More than 100 children in Oranga Tamariki care were harmed in the three months to March – and three-quarters of them were Māori.
There were 154 findings of harm involving 103 children in the latest Safety of Children in Care report. Photo: 123RF
The Ministry for Children has just released its latest Safety of Children in Care report, which contains detailed figures about the type of harm being done and who is doing it.
There were 154 findings of harm involving 103 children, meaning some were harmed more than once.
Fifty-four children were physically harmed, 33 were emotionally harmed, 19 were sexually harmed and 16 were found to be neglected.
Those responsible for the harm included parents, family caregivers, non-family caregivers, other children, and Oranga Tamariki staff.
Māori tamariki were over-represented in the figures, with 76 percent of the children harmed in the three-month reporting period being Māori. Māori children make up just under 60 percent of the total number of children in Oranga Tamariki care.
Oranga Tamariki deputy chief executive Hoani Lambert said the majority of the harm to Māori children happened in placements where they had been left with their family.
“We’re needing to think about, as an agency, what do we do to better support particularly Māori children … and how do we prevent that harm in the future,” he said.
According to the report, parents were responsible for most of the cases of emotional harm and neglect – and much of the neglect was related to the parents’ drug use.
“Neglect by parents mainly involved a lack of basic care and a general lack of capacity by parents to provide for children’s core needs,” the report said.
Some of the neglect also involved young children being left unsupervised for significant periods of times on a frequent basis – sometimes during the night.
Oranga Tamariki deputy chief executive Hoani Lambert.

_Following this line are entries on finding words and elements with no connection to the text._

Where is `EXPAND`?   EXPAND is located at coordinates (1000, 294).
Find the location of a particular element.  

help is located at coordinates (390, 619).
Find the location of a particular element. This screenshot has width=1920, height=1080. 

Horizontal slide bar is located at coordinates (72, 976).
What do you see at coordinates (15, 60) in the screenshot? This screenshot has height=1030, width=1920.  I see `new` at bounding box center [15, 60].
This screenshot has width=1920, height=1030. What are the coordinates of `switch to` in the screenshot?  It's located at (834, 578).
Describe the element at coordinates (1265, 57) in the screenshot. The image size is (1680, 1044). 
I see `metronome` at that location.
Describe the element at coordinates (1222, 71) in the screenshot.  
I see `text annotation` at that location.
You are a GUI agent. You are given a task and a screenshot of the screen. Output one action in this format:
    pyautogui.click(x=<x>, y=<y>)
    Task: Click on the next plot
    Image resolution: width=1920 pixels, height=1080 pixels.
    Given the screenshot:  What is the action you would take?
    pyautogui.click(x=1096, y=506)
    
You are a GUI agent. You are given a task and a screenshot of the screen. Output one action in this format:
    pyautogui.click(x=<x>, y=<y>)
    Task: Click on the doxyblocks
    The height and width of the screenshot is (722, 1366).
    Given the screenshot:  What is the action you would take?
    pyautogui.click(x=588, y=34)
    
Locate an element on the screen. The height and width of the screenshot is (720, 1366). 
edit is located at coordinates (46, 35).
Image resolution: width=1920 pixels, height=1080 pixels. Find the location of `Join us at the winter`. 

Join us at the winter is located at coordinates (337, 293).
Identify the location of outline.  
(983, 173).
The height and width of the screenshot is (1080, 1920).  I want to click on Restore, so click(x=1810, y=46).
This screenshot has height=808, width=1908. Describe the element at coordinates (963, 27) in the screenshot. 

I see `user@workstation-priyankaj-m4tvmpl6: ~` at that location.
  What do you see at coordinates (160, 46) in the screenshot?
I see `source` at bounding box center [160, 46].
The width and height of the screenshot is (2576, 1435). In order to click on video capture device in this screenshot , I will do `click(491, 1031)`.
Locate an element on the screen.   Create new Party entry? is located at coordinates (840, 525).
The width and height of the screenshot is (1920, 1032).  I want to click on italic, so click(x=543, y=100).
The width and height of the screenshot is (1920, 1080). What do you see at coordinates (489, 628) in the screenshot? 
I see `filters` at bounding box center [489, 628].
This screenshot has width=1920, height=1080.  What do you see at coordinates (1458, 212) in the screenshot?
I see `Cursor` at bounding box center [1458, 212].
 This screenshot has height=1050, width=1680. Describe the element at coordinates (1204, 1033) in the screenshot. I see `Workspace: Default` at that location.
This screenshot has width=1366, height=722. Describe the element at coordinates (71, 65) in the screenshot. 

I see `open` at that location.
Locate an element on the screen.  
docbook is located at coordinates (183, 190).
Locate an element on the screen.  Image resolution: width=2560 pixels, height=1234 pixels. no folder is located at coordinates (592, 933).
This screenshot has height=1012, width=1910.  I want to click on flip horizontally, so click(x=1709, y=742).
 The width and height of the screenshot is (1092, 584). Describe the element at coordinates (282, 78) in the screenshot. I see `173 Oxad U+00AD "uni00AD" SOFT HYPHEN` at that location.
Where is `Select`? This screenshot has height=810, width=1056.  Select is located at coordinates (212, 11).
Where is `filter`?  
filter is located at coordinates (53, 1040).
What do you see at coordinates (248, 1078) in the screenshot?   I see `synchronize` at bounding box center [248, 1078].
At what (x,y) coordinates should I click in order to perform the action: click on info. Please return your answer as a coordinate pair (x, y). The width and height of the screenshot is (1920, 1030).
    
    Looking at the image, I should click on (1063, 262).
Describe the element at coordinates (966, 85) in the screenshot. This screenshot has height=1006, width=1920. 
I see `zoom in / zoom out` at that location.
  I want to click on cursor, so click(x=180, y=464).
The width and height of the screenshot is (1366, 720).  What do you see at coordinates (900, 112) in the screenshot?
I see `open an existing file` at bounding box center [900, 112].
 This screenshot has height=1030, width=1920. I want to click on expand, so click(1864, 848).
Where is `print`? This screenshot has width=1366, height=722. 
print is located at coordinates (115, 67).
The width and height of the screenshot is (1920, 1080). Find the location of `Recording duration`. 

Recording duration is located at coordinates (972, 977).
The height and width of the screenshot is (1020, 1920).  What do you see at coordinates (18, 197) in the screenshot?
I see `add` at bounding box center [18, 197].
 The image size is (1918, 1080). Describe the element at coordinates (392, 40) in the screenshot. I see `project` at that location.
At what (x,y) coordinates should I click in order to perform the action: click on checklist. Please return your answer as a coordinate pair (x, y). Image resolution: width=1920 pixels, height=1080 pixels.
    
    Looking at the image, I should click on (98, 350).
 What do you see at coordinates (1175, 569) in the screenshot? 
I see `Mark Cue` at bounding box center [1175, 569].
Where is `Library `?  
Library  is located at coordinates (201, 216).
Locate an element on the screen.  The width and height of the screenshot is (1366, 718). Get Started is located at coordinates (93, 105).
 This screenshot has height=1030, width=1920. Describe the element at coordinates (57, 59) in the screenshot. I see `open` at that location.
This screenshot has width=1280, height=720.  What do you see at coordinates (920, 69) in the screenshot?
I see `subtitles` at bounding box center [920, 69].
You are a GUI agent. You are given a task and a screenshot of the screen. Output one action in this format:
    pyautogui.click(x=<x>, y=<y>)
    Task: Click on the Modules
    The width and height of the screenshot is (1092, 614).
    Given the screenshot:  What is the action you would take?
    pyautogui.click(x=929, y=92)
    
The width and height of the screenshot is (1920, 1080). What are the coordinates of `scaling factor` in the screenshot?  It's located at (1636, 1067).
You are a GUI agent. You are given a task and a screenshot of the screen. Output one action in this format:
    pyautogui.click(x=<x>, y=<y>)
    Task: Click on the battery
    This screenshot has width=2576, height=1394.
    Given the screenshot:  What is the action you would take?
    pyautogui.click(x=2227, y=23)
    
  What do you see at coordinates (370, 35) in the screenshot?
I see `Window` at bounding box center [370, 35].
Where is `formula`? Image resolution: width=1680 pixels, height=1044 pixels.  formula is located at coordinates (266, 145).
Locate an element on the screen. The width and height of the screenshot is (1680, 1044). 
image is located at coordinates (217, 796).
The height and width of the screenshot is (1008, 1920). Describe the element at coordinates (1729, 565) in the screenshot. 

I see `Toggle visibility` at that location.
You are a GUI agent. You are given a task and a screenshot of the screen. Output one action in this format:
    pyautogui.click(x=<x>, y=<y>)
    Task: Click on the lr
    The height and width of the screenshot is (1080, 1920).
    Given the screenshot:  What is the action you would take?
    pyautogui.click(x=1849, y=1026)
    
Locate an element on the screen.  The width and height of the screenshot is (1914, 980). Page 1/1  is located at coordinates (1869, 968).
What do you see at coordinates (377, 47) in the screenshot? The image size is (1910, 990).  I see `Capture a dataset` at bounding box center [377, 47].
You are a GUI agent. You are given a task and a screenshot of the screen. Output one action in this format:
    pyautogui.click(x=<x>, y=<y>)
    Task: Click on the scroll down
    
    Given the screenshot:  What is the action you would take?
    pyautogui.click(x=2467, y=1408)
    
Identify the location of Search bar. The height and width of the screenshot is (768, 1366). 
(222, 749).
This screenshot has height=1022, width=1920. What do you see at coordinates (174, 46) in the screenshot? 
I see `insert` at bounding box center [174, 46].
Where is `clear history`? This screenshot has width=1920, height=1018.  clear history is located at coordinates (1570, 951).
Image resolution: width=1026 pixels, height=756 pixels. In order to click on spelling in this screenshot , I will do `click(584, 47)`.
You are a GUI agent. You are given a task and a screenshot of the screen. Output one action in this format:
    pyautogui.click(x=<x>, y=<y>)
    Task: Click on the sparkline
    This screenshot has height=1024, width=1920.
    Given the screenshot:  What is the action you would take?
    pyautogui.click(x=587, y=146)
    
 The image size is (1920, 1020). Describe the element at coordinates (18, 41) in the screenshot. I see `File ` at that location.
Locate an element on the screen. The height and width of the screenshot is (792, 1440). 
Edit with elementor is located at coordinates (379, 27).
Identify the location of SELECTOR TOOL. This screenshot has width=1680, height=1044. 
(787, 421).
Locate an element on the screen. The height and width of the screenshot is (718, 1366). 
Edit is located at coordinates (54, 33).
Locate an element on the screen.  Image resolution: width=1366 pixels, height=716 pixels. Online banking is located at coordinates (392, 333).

Photo: Supplied
The majority of physical harm was caused by parents and caregivers.
“Harm was caused in response to frustration or stress often related to the child’s behaviour and was adopted as an inappropriate disciplinary measure.
Oranga Tamariki staff were the abusers in six instances of physical harm.
The report said most of that harm was caused by staff at Oranga Tamariki residences and group homes, and was related to discipline or behaviour management.
“Harm often occurred during restraint procedures but was not accidental and involved the use of excessive physical force,” Oranga Tamariki said.
Mr Lambert said action had been taken against staff members who had harmed children.
In some cases, this had meant further training and follow-ups.
However, he said in more serious cases, some staff members had been stood down or had their employment terminated. Some cases had also been referred to the police.
The vast majority of those who sexually harmed children in care were non-related adults, some of whom had existing connections to the child, and some were strangers.
No parents or caregivers were found to have sexually harmed children in their care.